I posted a status update the other day that fits with this well, it went as follors, "Hard work is no longer the sole currency of the realm. It has given way to ideas.".....or something like that. I may not have it exactly word for word, but the spirit of the insight remains.

Sure, I could look it up, but I'm not Fox News, having to defend my bullshit to the Daily Show because a Comedy Central show can see through it, my bullshit is water tight, son. My bullshit is unassailable.

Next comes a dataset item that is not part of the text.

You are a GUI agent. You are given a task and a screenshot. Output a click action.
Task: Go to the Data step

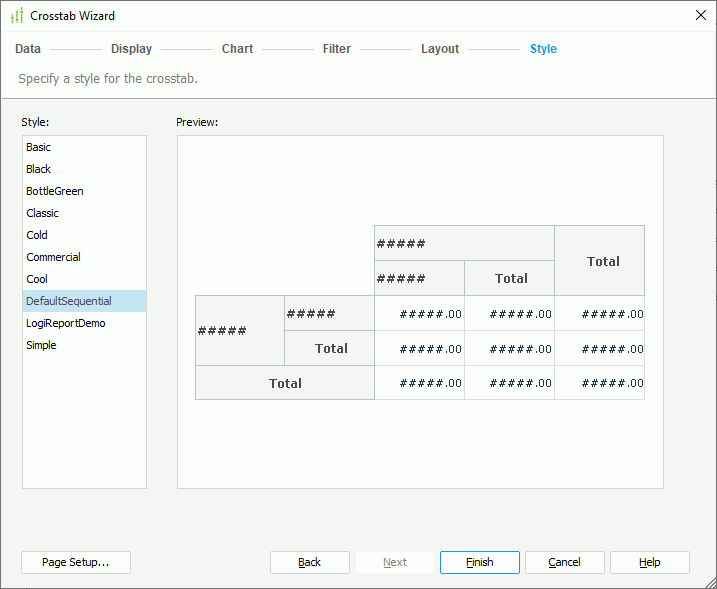(x=28, y=49)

Getting back to my point, is that hard work is important, but it's nothing without ideas. Ask any person in a very physically demanding career like construction, janitorial work, cleaning, etc, how hard they work versus how much they make. I'll save you some time-they work damn hard for an amount that is not equitable to the amount of abuse their bodies take on year after year. Someone has to do these jobs, and they have every ounce of my respect for showing up every day, don't get me wrong.

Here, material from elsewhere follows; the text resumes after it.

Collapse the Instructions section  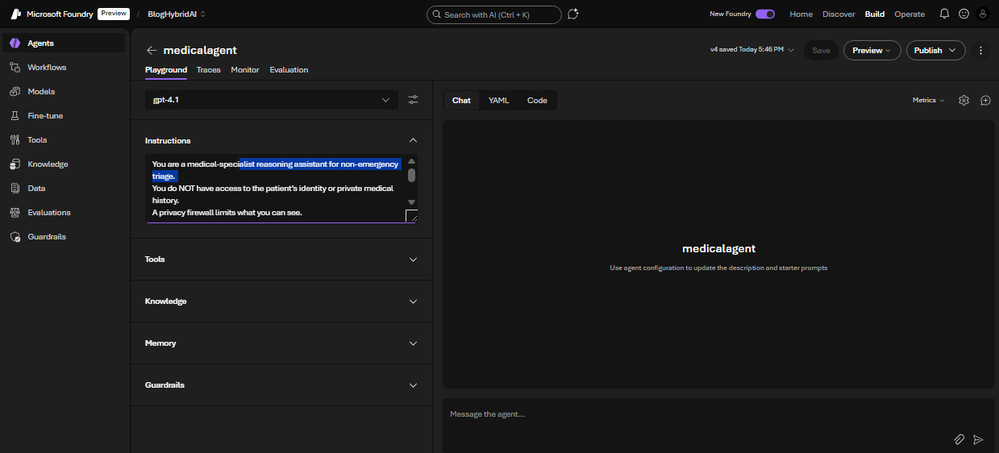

Then ask a marketing exec. Ask a movie star, ask an artist, ask a singer, a writer, or a programmer. These are all positions, that depending on how easily their ideas come to them, hard work is less important. Inspiration allows you to go from A to B to Z overnight, and while work remains to implement those jumps, once they are done more money can be made than the higher labor positions will ever make.

I hope you caught the metaphor I clumsily wove into the preceding two paragraphs, but i will distill the essence below as it pertains to my philosophy on writing.

If you are looking for that great idea, that plotline that will make everyone stop in the checkout line at the grocery store and say to their children, "That, kids, is a great writer", you need to let your brain breathe. You need to let your ideas air out and grow into something useful.

You can mindlessly type words upon words, not really saying anything but content with the fact that you are arranging letters in unique patterns for six hours a day, but in the end, that's all you will be doing, is filling a page with letters.

Fill the page with a STORY. Fill the page with emotion, characters so lifelike that you worry about running into the villains in a dark alley at night and long for the presence of the hero at your weekly poker(guys)/lingerie(girls) party. Put some damn THOUGHT into it.

Your characters and readers will thank you, and wait impatiently for the next well thought out, articulate and compelling thing you have to say. More importantly, they will buy it and tell their friends how brilliant you are, how you must be in the secret room of your writing loft, safely tucked away in an alternate dimension conjuring well thought out stories on the first pass as fast as your fingers can type.

It's okay, let them think that. Let them think it while you remember to have a life, to have the experiences that actually INSPIRE your writing, that fuel it.

And enjoy your children a little more, and enjoy yourself more when you do sit down to fire off that chapter that literally writes itself because it is so compelling.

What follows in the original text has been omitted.